Portlandia: The Tour
Portlandia, the Pacific Northwest-skewering IFC comedy show now in its second season, has run less than ten episodes. But SNL'er Fred Armisen and Sleater-Kinney rocker Carrie Brownstein have clearly captured a devoted following. Last night, for an hour and a half, Portlandia: the Tour — featuring Armisen, Brownstein and a handful of special guests — presented their second sold-out night at the Echoplex, to an audience of hardcore fans.
The evening turned out to be neither rock concert nor comedy show, but more of an interactive convention for devotees of dumpster diving and homemade crafts. After a brief video introduction from the show's fictional mayor, Kyle MacLachlan, Armisen and Brownstein emerged for a 21st century Burns & Allen routine, sharing Armisen's increasingly clingy text messages, like “Your birth was not a birth but the death of all others.”
The duo then strapped on some instruments (Armisen – bass/vocals, Brownstein – guitar/vocals) and were joined for several songs by Telekinesis mastermind Michael Lerner on drums and Brownstein's Wild Flag bandmate, keyboardist Rebecca Cole. “The Dream of the 90s,” which appeared in the first episode, succinctly summed up the demographic of the audience (“In Portland, you can put a bird on something and call it art.”) and drew supportive swaying.

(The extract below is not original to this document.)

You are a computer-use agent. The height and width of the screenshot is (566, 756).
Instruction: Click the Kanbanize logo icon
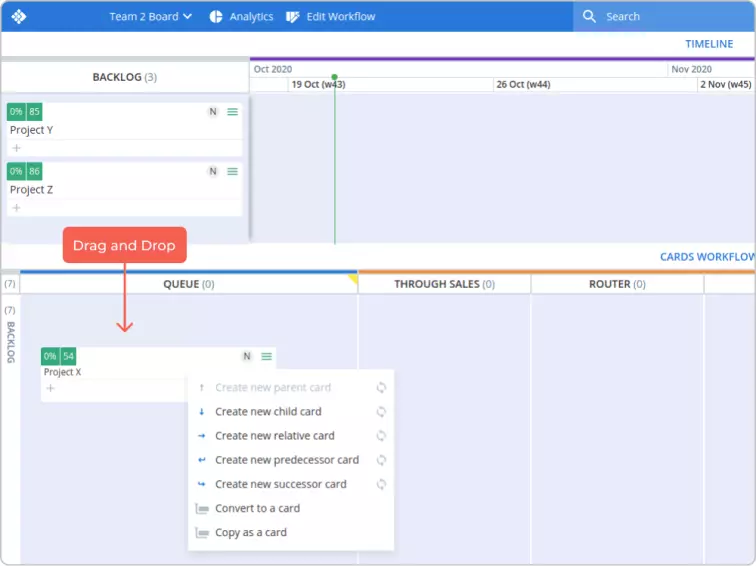(x=19, y=16)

The in-jokes continued. Between clips of the new season, Aubrey Plaza appeared in a skit that had her helping the show's feminist bookstore owners find a Los Angeles outpost. Comedian Kumail Nanjiani appeared as a car rental clerk.
The audience shouted comments at the stage, often receiving replies from the performers. At one point a moderator-free microphone was passed through the crowd for a question and answer session. Considering how awful those kind of things can be, this one was mercifully concise. But pity for anyone who had not seen the show at this point because the real nerd questions were handed out in droves (Tom Hulce is their dream guest. Beloved extra Ellen Bloodworth has some good Jerry Orbach stories.)
The evening closed with two songs aided by ageless Bangle Susanna Hoffs. The band opened with a loose but poppy version of the Velvet Underground's “Sunday Morning” and closed with a Velvet-y version of “Manic Monday,” complete with feedback and thrashing windmills from Brownstein that resulted in a broken string.
And then, much like a Portlandia sketch, it was abruptly over. Brownstein, licking the frosting off a cupcake, said a clipped thanks and the piped-in reggae music that had started the evening returned.
Personal Bias: I miss Flight of the Conchords.
The Crowd: SNL fans, Sleater-Kinney fans and cat lovers.
Random Notebook Dump: Someone could have made a lot of money selling food (or pitchforks and torches) to the hundreds of ticket holders waiting in line a half hour after the supposed showtime.